Aim 1: In the chip scaling text, by what factor should global clock speed be realizable if wire delay was negligible in the original design?
Aim 2: Copy the chip scaling text word for word, from "A simple, hypothetical, geometric" up to and including "the Intel Corporation.".
Aim 3: Write the next part of the chip scaling text, starting after its last sentence.

Extracted text:
A simple, hypothetical, geometric scaling scenario for a general purpose processor (e.g PowerPC or Pentium<sup>3</sup> chips) is shown in the table in Fig. 5. Because no additional functions are added, the speed performance of the chip can easily be estimated. As all chip dimensions shrink uniformly, the wire delays stay constant. The device limited circuit delays reduce approximately proportional to the scaling factor [6]. Assuming for simplicity of argument that the original

PowerPC is a trademark of the IBM, Motorola, Apple Corporations, and Pentium is a trademark of the Intel Corporation.

design was balanced in wire and device delay, then the global clock speed could increase approximately two times in four generations. At the other extreme, if wire delay was negligible in the original design, a factor of four should be realizable. Calculations taking the PowerPc 604 as example, indicate a factor of 2.3 (3) is possible in three (four) generations.

Material provided:
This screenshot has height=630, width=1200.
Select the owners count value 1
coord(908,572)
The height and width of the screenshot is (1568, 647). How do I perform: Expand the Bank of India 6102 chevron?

Task result 1: A factor of four.

Task result 2:
A simple, hypothetical, geometric scaling scenario for a general purpose processor (e.g PowerPC or Pentium<sup>3</sup> chips) is shown in the table in Fig. 5. Because no additional functions are added, the speed performance of the chip can easily be estimated. As all chip dimensions shrink uniformly, the wire delays stay constant. The device limited circuit delays reduce approximately proportional to the scaling factor [6]. Assuming for simplicity of argument that the original

PowerPC is a trademark of the IBM, Motorola, Apple Corporations, and Pentium is a trademark of the Intel Corporation.

Task result 3:
For a constant system performance, processor speed can be kept steady, allowing a further reduction in size and power as indicated in the lower half of the table in Fig. 5. The methodology to arrive at these results can be described as follows. Assuming that the starting design was optimized for speed, the design point for the next generation must be changed to maintain the same (low) clock speed. This allows a significant reduction in power dissipation, because the full device performance potential of the next generation is not utilized. This in turn allows a reduction in channel width and, if density is not completely limited by wireability, a smaller cell pitch. Local capacitance is then reduced at the same time, calling for another iteration to optimize on this new low power design point. Note that this process takes advantage of the improved power\*delay product that scaled technology offers not only to reduce power, but also to reduce chip size and therefore cost as well. Unfortunately, I/O power and packaging present an increased challenge for such small chip dimensions. Especially for the increased performance die, I/O performance will degrade if the pad and off-chip capacitance is not improved. Even in the constant speed performance scenario, the I/O power will become a larger, dominating the total power need [4]. These simple estimates shown in Fig. 5 indicate the substantial power and cost reduction possible by technology only. No improvements in circuit, system, architecture and other higher levels of abstraction have been assumed.

#### Logic Power and Delay Sizing Model

The model used to generate the data in the table in Fig. 5 in the previous section is an extension of previously published analytical power and delay models [4,6]. Its key features and assumptions will be described in this section for the expert and/or interested reader. Without much loss of continuity one can skip to the next section, which discusses the results of several analyses.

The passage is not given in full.